I have been assigned to relise an I2C slave and i have to make it compatible with Standard, fast and HS modes. My doubt is, when coding in HDL how can we assure that they are designed as per the protocol requirements to transfer 100kbps....3.4Mbps resp. If the frequency of the design is the key then what should be the frequency of the design to be closed in STA?? what is the formula to calculate this relationship betweem Mbps and frequency. Kindly Guide.
coding in HDL how can we assure that they are designed as per the protocol requirements to transfer 100kbps....3.4Mbps resp.[/QUOTE]
I2C (even at 400kbs) is considered VERY low speed chip design. Therefore the speed limitations will come from
correct (or incorrect) PCB design - don't worry about IC timings when describing the I2C tranciever with HDL.
Thanks for your reply. Just now i had a discussion with one of my friends.

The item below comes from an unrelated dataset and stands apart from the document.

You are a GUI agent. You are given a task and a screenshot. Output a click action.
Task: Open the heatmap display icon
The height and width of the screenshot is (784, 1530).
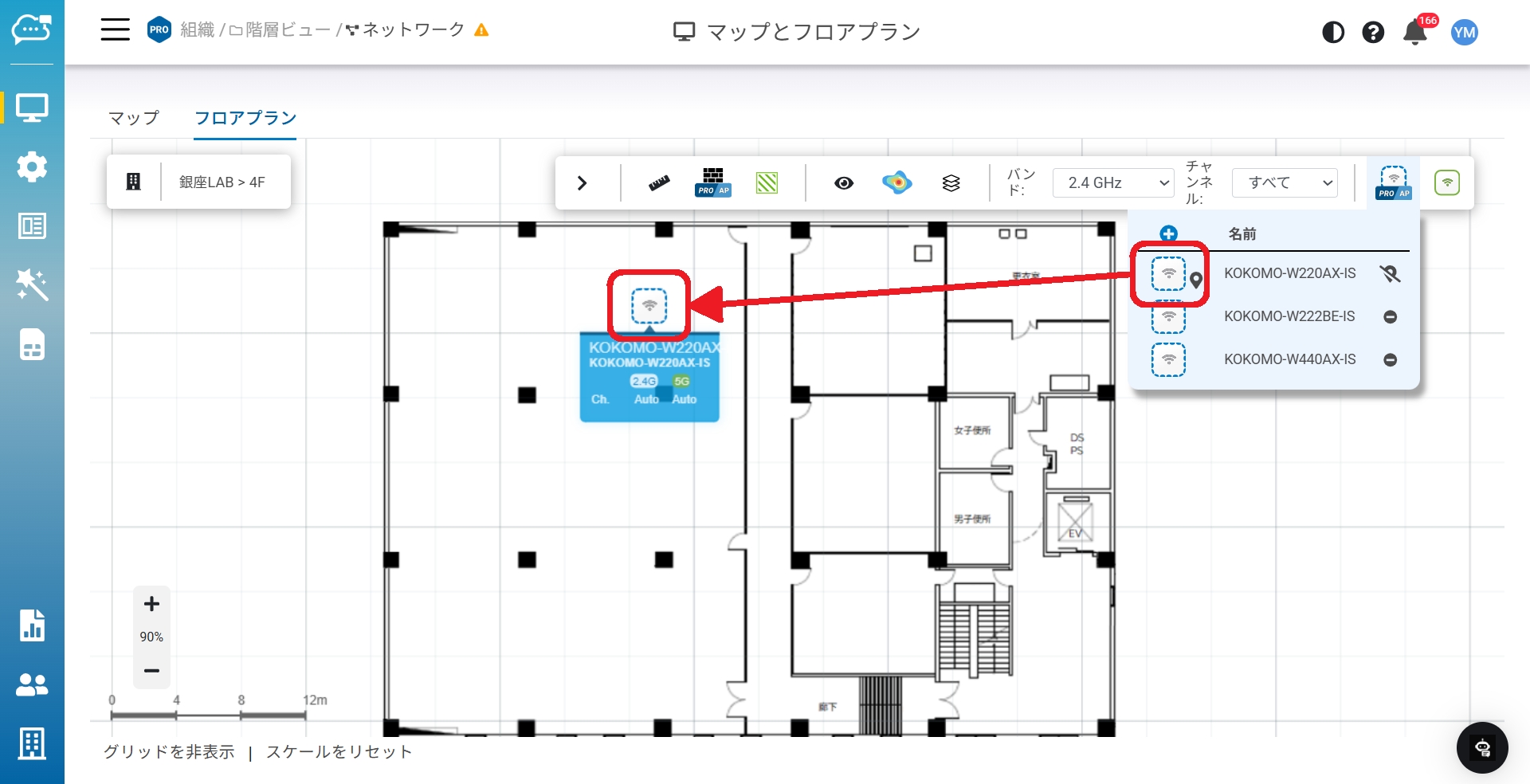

He said that we can transfer a max. of 1 bit per clock cycle. so if we want to transfer 400kbits per sec then we need to close scl at 400KHz frequency to match our need. If we consider even scl as a signal in RTL and use a higher freq. clock to sample both scl and sda lines then we need to close timing atlest twice ie., 800kHz as per nyquist criterion. pl comment on this.
in I2C ea byte have extra bit(ACK), so if u will run @400Khz u will achieve 355,(5) Kbit per sec speed max. so for 400Kbit per sec. you need 450KHz frequency.
Just one question, did your design is clock less, I mean you only used the SCL clock to handle the I2C protocol, or did you used another clock to sample the I2C lines and respect the protocol?
For info, Synopsys has some ip to test your code with all mode, standard, fast, fast+,high mode.
the entire i2c/sma spec is written to allow internal oversampling.
If you want to use the scl/sda lines as clocks/edge sensitives, you will need to make sure the IO are set up with the ability to rejct noise (for fast/high speed), and with the internally generated hold time (to prevent simultaneous changes in SDA/SCL from being picked up as a start condition).